• Texto para leitura
■ ■ ■ ■ ■ ■ ■
Um balanço geral do Sínodo
Uma
avaliação da assembleia especial para a Amazônia: um processo sinodal que
continua
Entrevista especial com Dom Cláudio Hummes
Cardeal relator-geral do
Sínodo
Silvonei Protz
Vatican
News
29-10-2019
Foram necessários dois anos de trabalho para
chegar a realizar o
Sínodo dos Bispos dedicado à região
pan-amazônica.
E agora os frutos desse compromisso encontram
um ponto de chegada
com a publicação do documento final
MISSA DE CONCLUSÃO DO SÍNODO DOS BISPOS PARA A REGIÃO PAN-AMAZÔNICA Basília de São Pedro - Vaticano - Domingo, 27 de outubro de 2019 |
Eis a
entrevista.
No
seu discurso à 15ª Congregação Geral, o senhor falou de “um momento de
emergência ecológica” e convidou a Igreja a escutar o grito da Amazônia.
Dom
Cláudio Hummes: Acima de tudo, quero dizer que a realização deste
Sínodo foi realmente uma grande alegria. E o processo não termina com o Sínodo:
é um processo sinodal que agora começa realmente a ser realizado. Quero
dizer com isso que o pós-Sínodo é igualmente importante nesse processo: a
aplicação do Sínodo. É claro que o Sínodo é um ponto alto, é o ponto alto
que ilumina os caminhos. Mas todo o processo continua agora, continuará também
na aplicação pós-sinodal, localmente e em todos os lugares onde houver uma
conexão. É um processo que continuará. Voltaremos ao nosso território e lá
realmente recomeçaremos a trabalhar.
■ ■ ■ ■ ■ ■ ■
• Instruções de trabalho
Por favor, reescreva o trecho da entrevista acima entre "E agora os frutos" e "grito da Amazônia.", inclusive, substituindo "grito" por "clamor".

• Itens exibidos
■ ■ ■ ■ ■ ■ ■
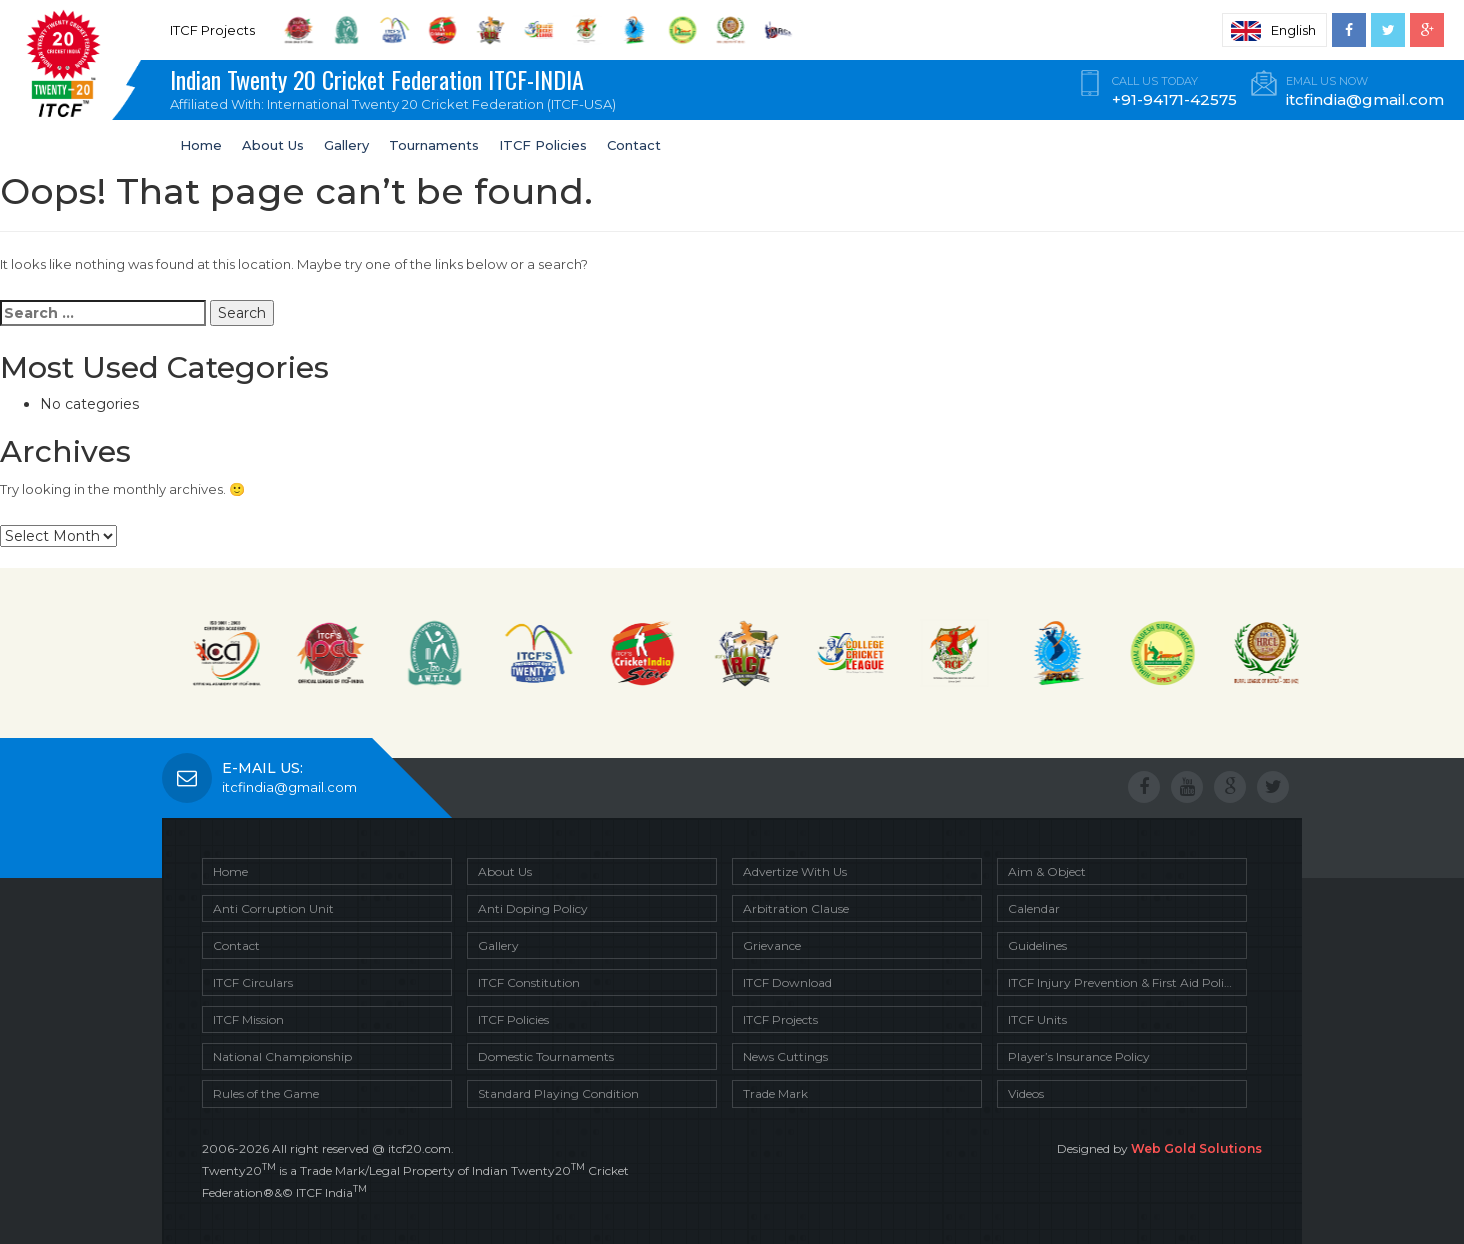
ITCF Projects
■ ■ ■ ■ ■ ■ ■
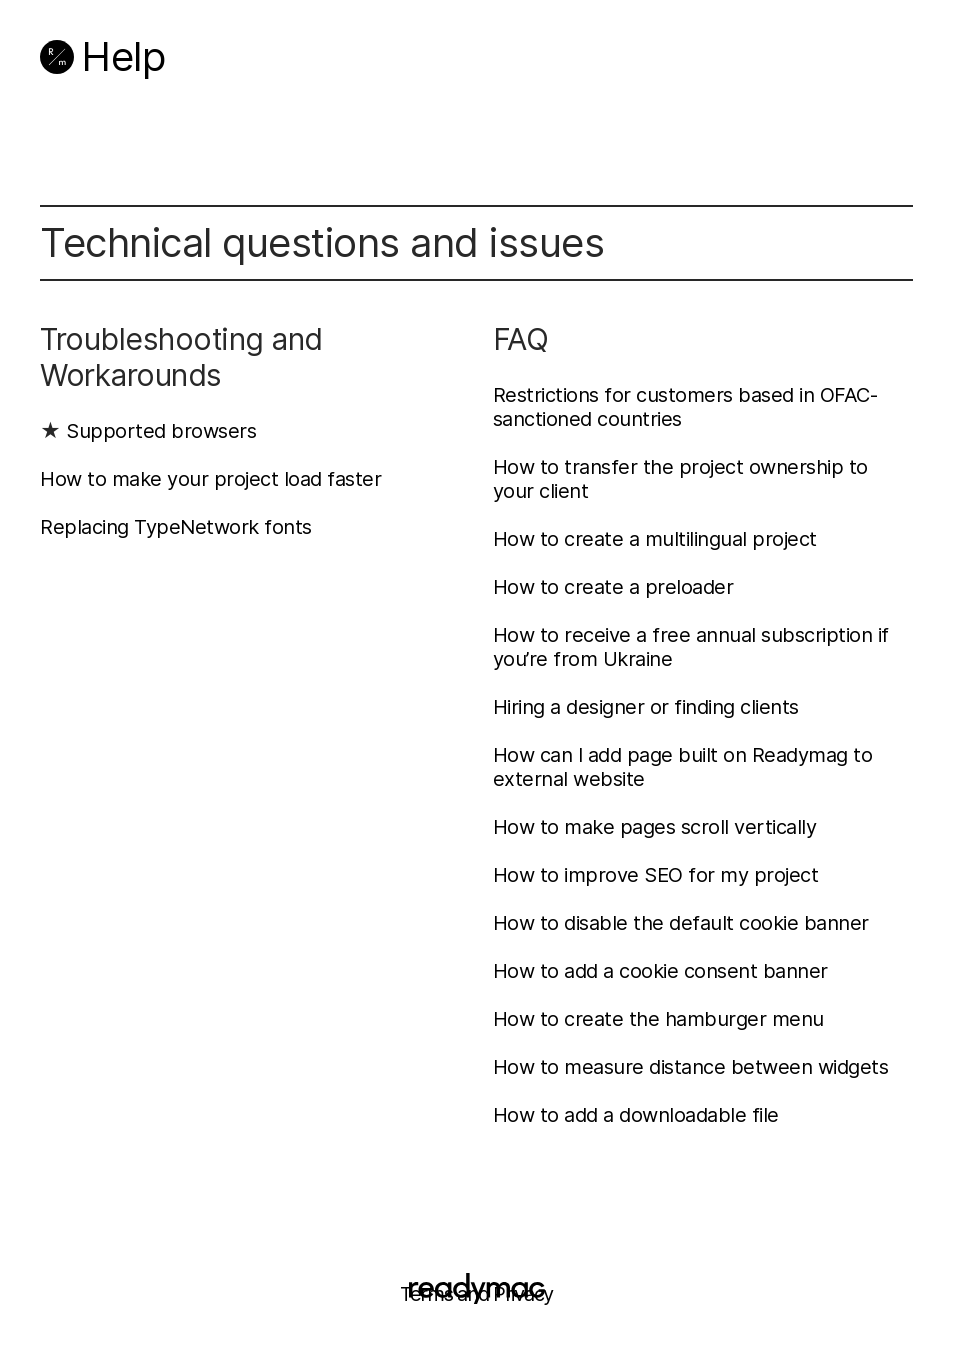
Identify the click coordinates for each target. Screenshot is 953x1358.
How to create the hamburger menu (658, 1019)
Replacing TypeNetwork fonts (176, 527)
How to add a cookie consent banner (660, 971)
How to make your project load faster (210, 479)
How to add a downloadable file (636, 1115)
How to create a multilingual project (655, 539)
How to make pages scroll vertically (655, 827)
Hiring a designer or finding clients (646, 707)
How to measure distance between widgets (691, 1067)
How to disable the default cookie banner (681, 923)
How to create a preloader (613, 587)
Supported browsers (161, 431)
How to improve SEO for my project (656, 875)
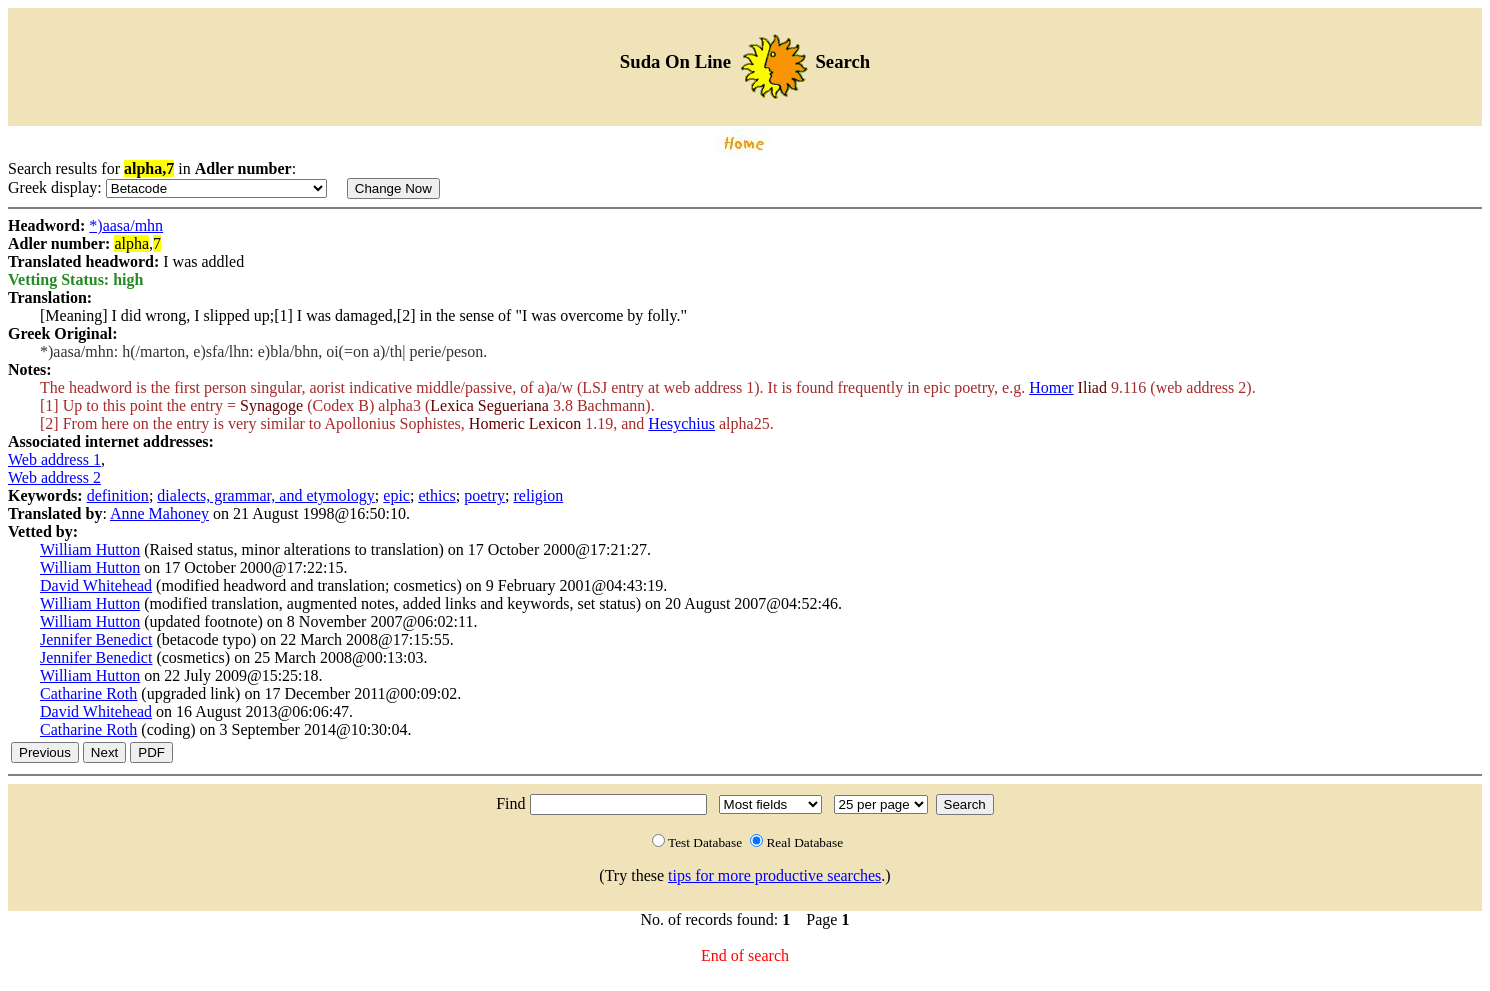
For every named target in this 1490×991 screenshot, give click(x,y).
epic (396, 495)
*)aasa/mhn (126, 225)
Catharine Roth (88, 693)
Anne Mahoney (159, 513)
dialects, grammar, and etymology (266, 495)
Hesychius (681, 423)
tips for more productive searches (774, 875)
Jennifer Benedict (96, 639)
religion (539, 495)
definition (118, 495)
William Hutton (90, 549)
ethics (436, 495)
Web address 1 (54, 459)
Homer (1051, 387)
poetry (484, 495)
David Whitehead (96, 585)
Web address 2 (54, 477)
■ ■ ■ ■ ■ ■ ■
• Resposta final
E agora os frutos desse compromisso encontram
um ponto de chegada
com a publicação do documento final
MISSA DE CONCLUSÃO DO SÍNODO DOS BISPOS PARA A REGIÃO PAN-AMAZÔNICA Basília de São Pedro - Vaticano - Domingo, 27 de outubro de 2019 |
Eis a
entrevista.
No
seu discurso à 15ª Congregação Geral, o senhor falou de “um momento de
emergência ecológica” e convidou a Igreja a escutar o clamor da Amazônia.